Nach Münchner Missbrauchsgutachten Kirchenrichter Wolf gibt Ämter ab
Gut zwei Monate nach der Vorstellung des Münchner Missbrauchsgutachtens folgen personelle Konsequenzen: Der Kirchenrichter Lorenz Wolf will seine Ämter aufgeben. Er war für seinen Umgang mit Missbrauchsfällen kritisiert worden.
Der Kirchenrichter Lorenz Wolf hat nach dem Münchner Missbrauchsgutachten um die Entpflichtung von seinen Ämtern gebeten. Erzbischof Reinhard Marx habe Wolfs Rücktritt als Offizial angenommen, teilte das Erzbistum München-Freising mit. Wolf hatte als solcher das Kirchengericht des Erzbistums geleitet.
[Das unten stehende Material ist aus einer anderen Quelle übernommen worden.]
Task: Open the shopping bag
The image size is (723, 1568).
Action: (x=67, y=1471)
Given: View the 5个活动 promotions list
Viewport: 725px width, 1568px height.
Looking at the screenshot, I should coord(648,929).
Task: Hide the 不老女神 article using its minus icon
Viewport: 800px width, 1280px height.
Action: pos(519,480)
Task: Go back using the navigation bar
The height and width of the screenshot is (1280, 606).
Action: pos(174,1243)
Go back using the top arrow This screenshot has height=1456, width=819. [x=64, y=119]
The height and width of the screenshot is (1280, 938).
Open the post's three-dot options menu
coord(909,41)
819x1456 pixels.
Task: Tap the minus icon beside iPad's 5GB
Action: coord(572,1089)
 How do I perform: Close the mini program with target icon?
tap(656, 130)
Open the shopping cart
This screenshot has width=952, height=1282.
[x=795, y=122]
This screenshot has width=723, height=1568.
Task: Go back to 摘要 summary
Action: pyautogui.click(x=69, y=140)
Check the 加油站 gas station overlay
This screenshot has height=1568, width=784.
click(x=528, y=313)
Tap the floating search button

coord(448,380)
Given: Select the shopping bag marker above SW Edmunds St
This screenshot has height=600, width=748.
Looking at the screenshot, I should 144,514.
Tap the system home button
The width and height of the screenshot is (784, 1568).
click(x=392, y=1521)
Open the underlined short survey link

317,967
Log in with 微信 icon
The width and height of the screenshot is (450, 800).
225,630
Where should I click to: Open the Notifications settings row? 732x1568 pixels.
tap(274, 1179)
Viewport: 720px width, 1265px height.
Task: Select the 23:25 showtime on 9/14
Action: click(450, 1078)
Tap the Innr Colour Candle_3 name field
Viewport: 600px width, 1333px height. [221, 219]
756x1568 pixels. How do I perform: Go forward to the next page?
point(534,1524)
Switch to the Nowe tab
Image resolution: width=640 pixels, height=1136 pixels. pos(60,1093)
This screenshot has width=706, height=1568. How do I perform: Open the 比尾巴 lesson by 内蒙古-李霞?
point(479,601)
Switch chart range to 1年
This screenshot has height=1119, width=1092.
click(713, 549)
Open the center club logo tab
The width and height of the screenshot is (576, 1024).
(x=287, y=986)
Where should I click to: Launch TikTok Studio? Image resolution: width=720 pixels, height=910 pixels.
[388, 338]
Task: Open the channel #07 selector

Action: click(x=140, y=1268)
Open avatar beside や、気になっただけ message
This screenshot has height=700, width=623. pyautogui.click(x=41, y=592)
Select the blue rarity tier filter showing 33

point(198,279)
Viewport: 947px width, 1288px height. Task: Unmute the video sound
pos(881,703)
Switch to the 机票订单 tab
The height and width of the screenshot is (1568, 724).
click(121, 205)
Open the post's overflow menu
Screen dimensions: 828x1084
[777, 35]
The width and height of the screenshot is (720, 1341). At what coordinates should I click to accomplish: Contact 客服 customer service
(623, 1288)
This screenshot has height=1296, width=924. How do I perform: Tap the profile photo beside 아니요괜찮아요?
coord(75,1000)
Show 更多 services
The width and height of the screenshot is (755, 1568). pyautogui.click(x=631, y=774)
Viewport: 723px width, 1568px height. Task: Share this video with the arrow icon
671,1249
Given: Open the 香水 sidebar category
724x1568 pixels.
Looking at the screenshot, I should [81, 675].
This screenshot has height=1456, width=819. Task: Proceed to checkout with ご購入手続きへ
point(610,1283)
Gleichzeitig organisierte er als Leiter des katholischen Büros in Bayern die Beziehungen der bayerischen Diözesen zum Freistaat. Auch von diesem Amt will Wolf zurücktreten. Darüber müssen die bayerischen Bischöfe entscheiden, die sich in dieser Woche in Regensburg zu ihrer Frühjahrstagung treffen.
"Ich bin mir meiner eigenen Verantwortung in diesem Zusammenhang bewusst und stehe auch dafür ein", heißt es in einer 19 Seiten langen Stellungnahme Wolfs. "Ich anerkenne, dass mir eine gewichtige Rolle in der Erzdiözese und in der katholischen Kirche in Bayern und darüber hinaus zugekommen ist und damit von mir persönlich Verantwortung zu übernehmen ist."
"Nicht nachhaltig genug an die Seite der Opfer gestellt"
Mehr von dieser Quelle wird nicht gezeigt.